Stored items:
● ● ● ●

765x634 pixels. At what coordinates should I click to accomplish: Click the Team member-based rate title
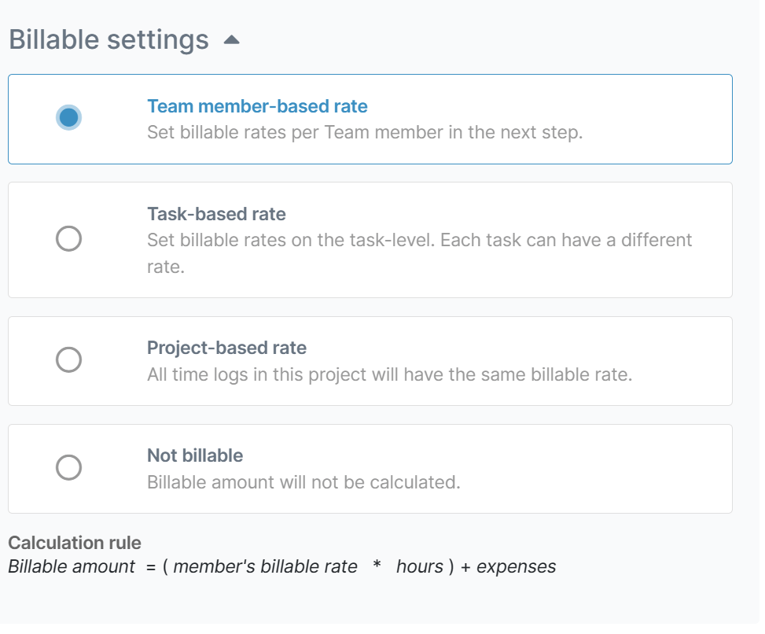257,106
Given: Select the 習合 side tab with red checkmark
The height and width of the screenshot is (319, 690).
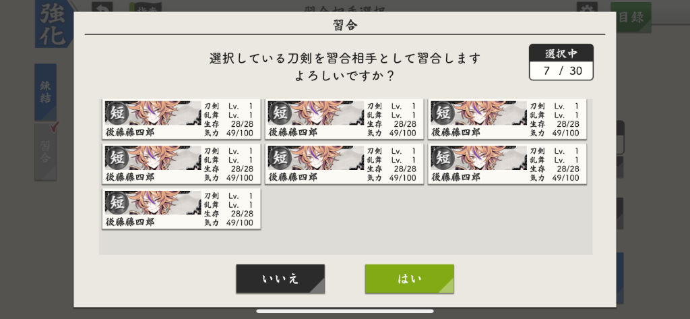Looking at the screenshot, I should coord(45,152).
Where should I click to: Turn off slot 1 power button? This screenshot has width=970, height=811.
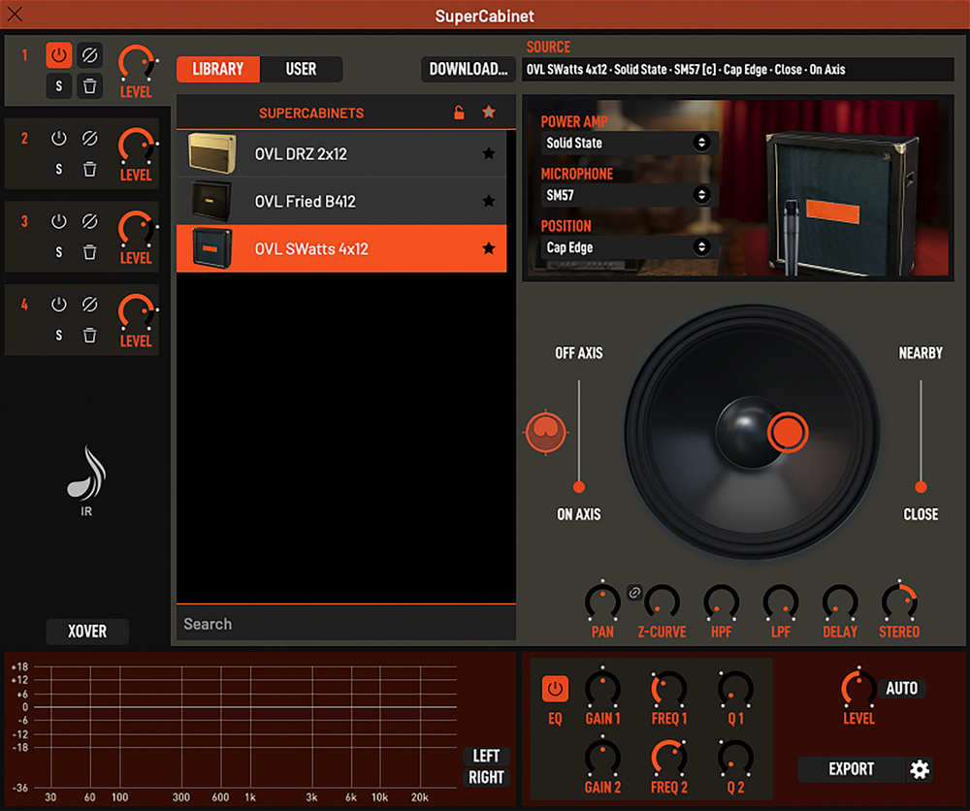coord(58,55)
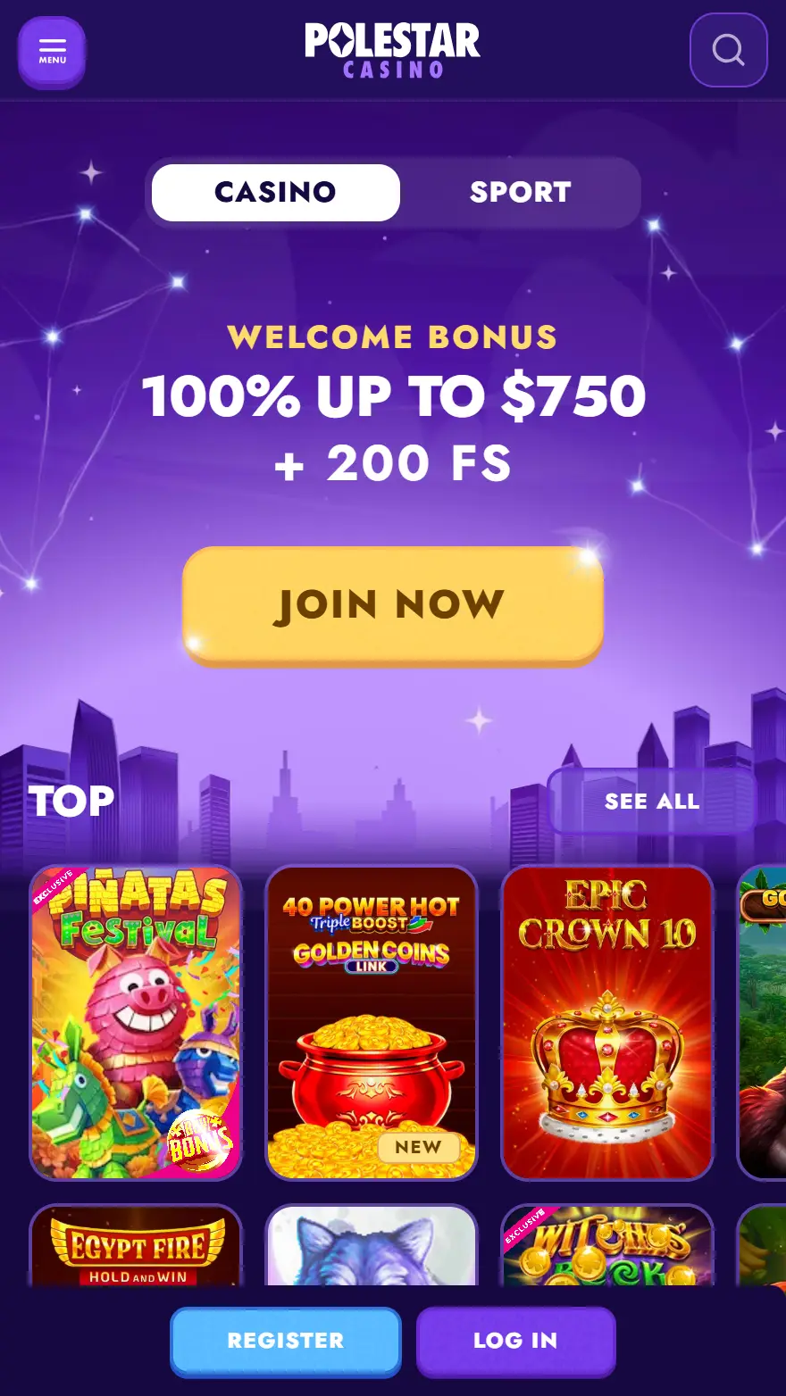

● ● ● ●

WORK TO BE COMPLETED: Leave out the images and copy every record above exactly.

COMPLETED EXERCISE:
765x634 pixels. At what coordinates should I click to accomplish: Click the Team member-based rate title
257,106
Given: Select the 習合 side tab with red checkmark
The height and width of the screenshot is (319, 690).
Looking at the screenshot, I should coord(45,152).
Where should I click to: Turn off slot 1 power button? This screenshot has width=970, height=811.
coord(58,55)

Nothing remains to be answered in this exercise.